There are many other instances in which we received an initial “no” in response to a request or proposal. This has often occurred in the institutional context, in which we are told that we simply cannot do something a certain way. This has always been an invitation to explore alternative routes to getting whatever we need accomplished. This leads to the next recommendation.
Do not put a lot of energy into pushing against obstacles; find ways around them
This is really a key form of administrative advice. There are often reasonable work-arounds that allow you to accomplish what is needed with much less resistance if you can skillfully navigate and find ways around an initial obstacle. My career has been replete with these obstacles and opportunities. One of the important corollaries here is to work with staff who believe in your mission and are deeply knowledgeable of the administrative systems in your institution. Such knowledge and dedication is essential in navigating academic environments.
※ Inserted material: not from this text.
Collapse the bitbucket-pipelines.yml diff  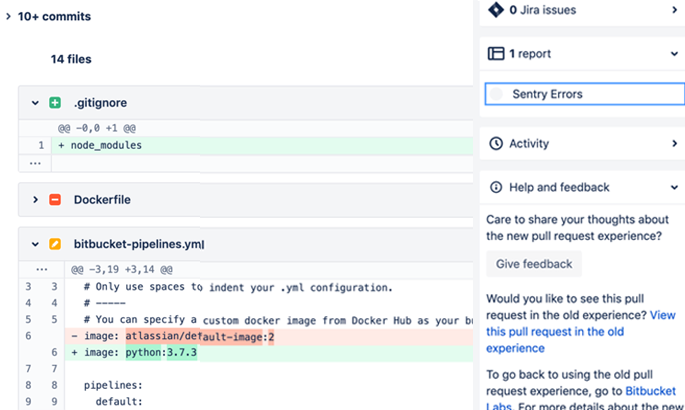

Good collaborators are precious: treat them well
When you find a good collaborator with whom you are well aligned and compatible, celebrate! It is rare to find such a collaborator, and such collaborations can often result in highly novel and productive science. Over the course of my career, I have been blessed with a series of amazing collaborators that continues to this day. These collaborations are what enables the work to be highly interdisciplinary and allows the research to include measures and approaches that might have seemed unimaginable earlier in my career. Some of the key collaborators were Ned Kalin, Carol Ryff, Giulio Tononi, Bill Busse, Jo Handelsman, Andy Alexander, and Doug Dean, all at Wisconsin, and many others outside Wisconsin, including Jerome Kagan, Ken Hugdahl, Paul Ekman, Stephen Kosslyn, Antoine Lutz, Perla Kaliman, Bruce McEwen, Tor Wager, Greg Miller, Tom McDade, Roz Picard, John Gabrieli, Elissa Epel, Laura Kubzansky, Cliff Saron, and many others. And finally, the graduate students and postdocs who I had the privilege of mentoring, many of whom are now leaders in affective and clinical neuroscience, are a true blessing. They are an extraordinary group, and it has been an honor to work with these trainees and to observe their careers flourishing.
Conclusion
Highly interdisciplinary clinical-psychological science is what I would argue is a necessity to make genuine progress in advancing the science of mental health. I believe that radical interdisciplinarity is required at this stage in the field’s work, especially as researchers begin to focus more on mental health in addition to mental illness and develop strategies to promote flourishing and not simply to relieve symptoms. It is my genuine hope that the short reflections above be of some value to younger scientists as their careers evolve. With the advent and massive dissemination of digital technologies, which are, in part, responsible for the challenging times in which people find themselves, researchers can also harness their potential for the good. The opportunity to scale human flourishing is more available and more necessary today than at any other time in human history.